補完の優先順位は、ネイティブな `compinit` を基盤とし、carapace はフォールバックとしてのみ機能する。この順序は重要だ。carapace のデフォルト初期化では `compdef` を使って700以上のコマンドを乗っ取るが、これは一見楽に見えるが、実際には zsh ネイティブのより細かな補完や、fzf-tab が依存するサブコマンドのコンテキスト（例えば `git checkout` でブランチごとにプレビューを表示するなど）をすべて上書きしてしまう。そのため、carapace の compdef をフィルタリングし、ネイティブ補完が失敗した場合のみ carapace が呼ばれるようにしている：

```zsh
source <(carapace _carapace zsh | grep -v '^compdef ')
zstyle ':completion:*' completer _complete _carapace _ignored
```

補完が完了すると、fzf-tab が候補を fzf に渡し、コマンドごとに異なるプレビューを表示する。ファイルは bat でレンダリング、ディレクトリは eza で一覧表示、`kill` はプロセスを表示、`systemctl` はユニットのステータスを直接表示、`git checkout` は最近のコミットを5件表示、`git add` は diff を表示する。これが日常の操作性を最も向上させる部分だ。多くの場合、コマンドを打ち切って Enter を押して結果を見る必要はなく、Tab でプレビューを見るだけで判断できる。

```zsh
zstyle ':fzf-tab:complete:systemctl:*' fzf-preview 'systemctl status --no-pager $word | head -30'
zstyle ':fzf-tab:complete:git-(checkout|switch):*' fzf-preview 'git log --oneline -n 5 $word'
```

このプレビュー機能は華やかに見えるが、落とし穴も多い。すべてコメントに記した。fzf が認識しないフラグを与えると、補完リストが突然空になったり fzf が終了したりする。また、`fzf-min-height` を大きすぎると、候補が少ない場合に下部に空白が生じる。そのため、`--no-sort` や `fzf-pad 0` といった設定は単にコピーしたのではなく、実際に調整して導き出したものだ。

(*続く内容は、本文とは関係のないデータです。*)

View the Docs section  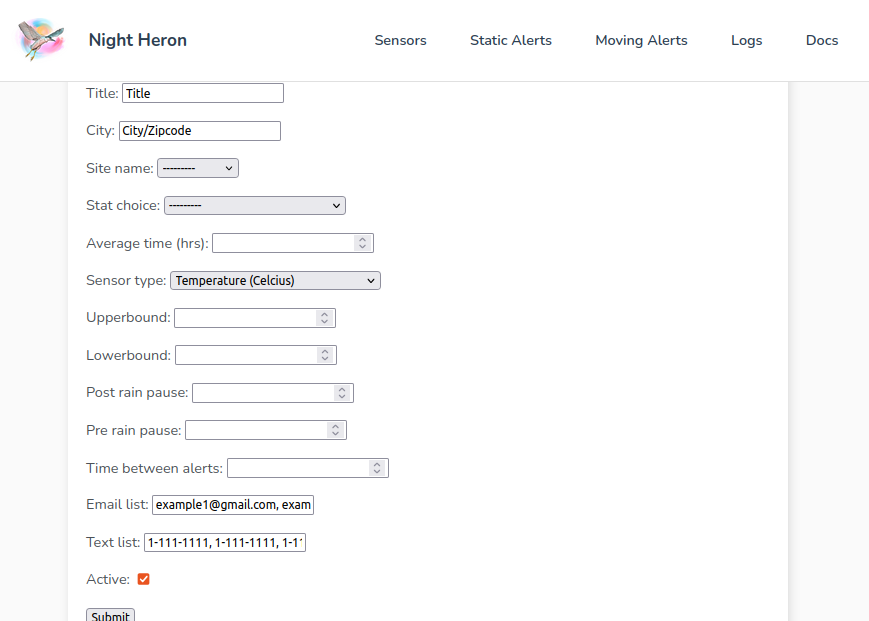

補完以外にも、シェルを「手に馴染む」ようにする小さな工夫がいくつかある。それぞれ一言で説明する。

**zsh-autosuggestions** は fish シェルのような履歴のグレー表示ヒントを提供する。入力の途中に、直近で一致したコマンド全体をグレー文字で後ろに補完し、`→` または `Ctrl+f` で受け入れる。非同期で候補を取得するため（`ZSH_AUTOSUGGEST_USE_ASYNC`）、履歴が長くてもキー入力がブロックされない。

**zsh-syntax-highlighting** は入力しながら検証を行う。コマンドが存在すれば緑、存在しなければ赤、引用符が閉じていなければ即座に色が変わるため、Enter を押す前にタイプミスに気づける。このプラグインは**`.zshrc` の最後に source する必要がある**。すべての ZLE 部品を包む最外層フックに設定する必要があるため、先に読み込むと後続のプラグインに上書きされてしまう。

**starship** はプロンプトとして使用する。単一の TOML 設定でシェルの種類を問わず通用し、ディレクトリのコンテキストに応じて git ブランチ/ステータス、言語バージョン、k8s コンテキストなどを表示する。関連する時のみ表示され、常に表示されて画面を埋め尽くすことはない。

**ssh 補完**のソースを変更した。デフォルトでは `known_hosts`（多数の IP アドレス、ハッシュ化されているため読めないものもある）を参照するが、これを `~/.ssh/config` の `Host` エイリアスのみから補完するように変更した。`ssh <TAB>` を押すと、私が名前をつけたマシンが直接リストされ、誰が誰だか一目でわかる。

`zoxide` の `z` によるディレクトリジャンプ、`ls` の eza への完全置換、git pager の delta への切り替えなど、これらの詳細は [CLI ツールボックス](cli-toolbox.md) のセクションで解説する。